WHAT YOU NEED TO DO: Take the line holding "Footballcowboysproshop.com (146, 989)" as the first line of the answer and the last line of the listing as its end; retype everything between exactly.

--- INFORMATION PROVIDED Enclosed Below ---

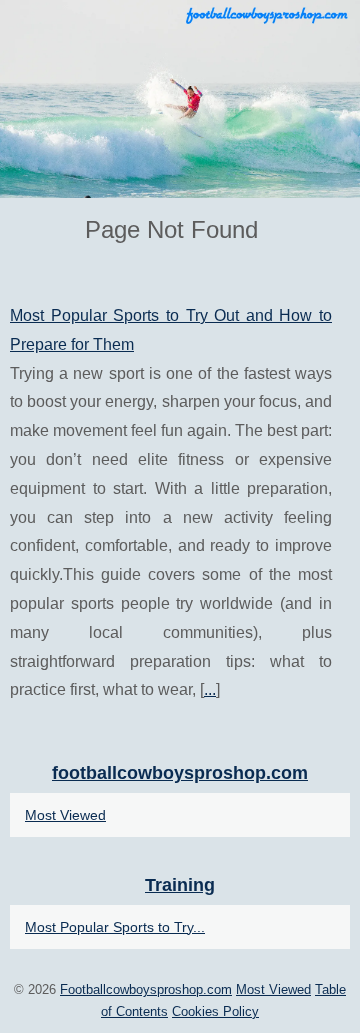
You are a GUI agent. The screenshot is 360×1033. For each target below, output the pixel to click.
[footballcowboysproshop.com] (180, 99)
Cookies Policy (215, 1011)
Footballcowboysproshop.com (146, 989)
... (210, 689)
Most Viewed (65, 815)
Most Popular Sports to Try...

--- End of Enclosed INFORMATION PROVIDED ---

SOLUTION TO THIS EXERCISE:
Footballcowboysproshop.com (146, 989)
... (210, 689)
Most Viewed (65, 815)
Most Popular Sports to Try...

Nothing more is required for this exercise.